LITTLE FALLS, NJ -- Clinical Psychologist Dr. Meryl Dorf joined TAPintoTV’s Executive Producer Brian Brodeur to discuss why some people are not wearing masks, despite evidence showing that it is in the public good.
Dr. Dorf joined Brodeur at East Main Media Studios’ facility in Little Falls, NJ, after being featured several times on TAPintoTV via Zoom. East Main’s studio space has been recently reconfigured to accommodate safe and socially distant production in light of the COVID-19 pandemic.
“We are really in a global trauma right now. It is so stressful,” said Dr. Dorf. “People are trying to manage the high anxiety of just getting through these times,” she said. “One of the ways that human beings respond to times of such uncertainty is that we gravitate to groups, to each other. We want to belong.”
Dorf pointed out that most of us have aligned ourselves with groups that have opposing views about masks, usually also along political lines. The stress of the pandemic could be driving many of us to identify more keenly with a particular group and reinforces our need to belong.

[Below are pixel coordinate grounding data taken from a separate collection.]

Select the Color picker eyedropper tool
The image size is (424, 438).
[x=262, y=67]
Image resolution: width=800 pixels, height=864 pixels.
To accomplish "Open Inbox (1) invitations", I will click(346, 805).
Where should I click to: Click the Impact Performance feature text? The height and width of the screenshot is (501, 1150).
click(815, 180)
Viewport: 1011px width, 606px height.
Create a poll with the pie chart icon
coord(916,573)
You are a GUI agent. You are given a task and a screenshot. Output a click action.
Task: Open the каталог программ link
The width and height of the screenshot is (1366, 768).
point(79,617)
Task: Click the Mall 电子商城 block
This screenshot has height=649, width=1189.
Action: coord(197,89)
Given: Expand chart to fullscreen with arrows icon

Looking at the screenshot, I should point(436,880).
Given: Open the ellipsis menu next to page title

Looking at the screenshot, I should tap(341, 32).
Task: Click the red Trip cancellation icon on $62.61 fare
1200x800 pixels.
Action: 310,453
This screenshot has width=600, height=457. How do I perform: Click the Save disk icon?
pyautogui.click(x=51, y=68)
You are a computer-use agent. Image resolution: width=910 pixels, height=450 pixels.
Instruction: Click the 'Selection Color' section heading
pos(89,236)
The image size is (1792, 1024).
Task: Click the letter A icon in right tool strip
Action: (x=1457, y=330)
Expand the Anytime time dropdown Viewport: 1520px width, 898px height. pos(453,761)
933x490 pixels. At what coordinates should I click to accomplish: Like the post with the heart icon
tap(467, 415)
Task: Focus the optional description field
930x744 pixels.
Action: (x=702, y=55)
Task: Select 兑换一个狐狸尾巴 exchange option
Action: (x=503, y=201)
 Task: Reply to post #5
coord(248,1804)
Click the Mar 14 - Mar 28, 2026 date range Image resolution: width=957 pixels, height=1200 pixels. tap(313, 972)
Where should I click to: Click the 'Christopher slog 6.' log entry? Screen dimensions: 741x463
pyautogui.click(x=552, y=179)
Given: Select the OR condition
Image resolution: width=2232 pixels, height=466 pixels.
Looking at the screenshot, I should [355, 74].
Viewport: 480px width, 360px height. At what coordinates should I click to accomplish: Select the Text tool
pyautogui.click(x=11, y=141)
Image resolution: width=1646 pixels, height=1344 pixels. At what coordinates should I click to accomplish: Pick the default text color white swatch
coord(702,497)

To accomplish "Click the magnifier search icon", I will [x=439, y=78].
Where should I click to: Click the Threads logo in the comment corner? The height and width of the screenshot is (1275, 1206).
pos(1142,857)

These conflicts are not new, Dorf pointed out. During the Spanish flu epidemic, the very same issues arose, because like now, the way to minimize infection was through social distancing and wearing masks since no treatment or vaccine had been identified. Two opposing camps cropped up and had very different ideas about wearing masks. One thought it was the duty of every American to wear masks to try to reduce the spread of disease; the other was more focused on civil liberties, even giving rise to a group called the Anti-Mask League of San Francisco.
Groups demand a certain amount of conformity and Dorf suggested that we might even self-censor our individual opinions if it could bring a divide with the mindset of our group. “In order to remain part of a group,” she said, “We actually take on the ideas and information that supports being in that group.” Wearing a mask or not signals our belonging to a particular group, and the group only reinforces those ideas.
“It’s a basic human need for attachment and belonging,” Dorf said. “Particularly in times of stress and uncertainty, those needs are paramount.”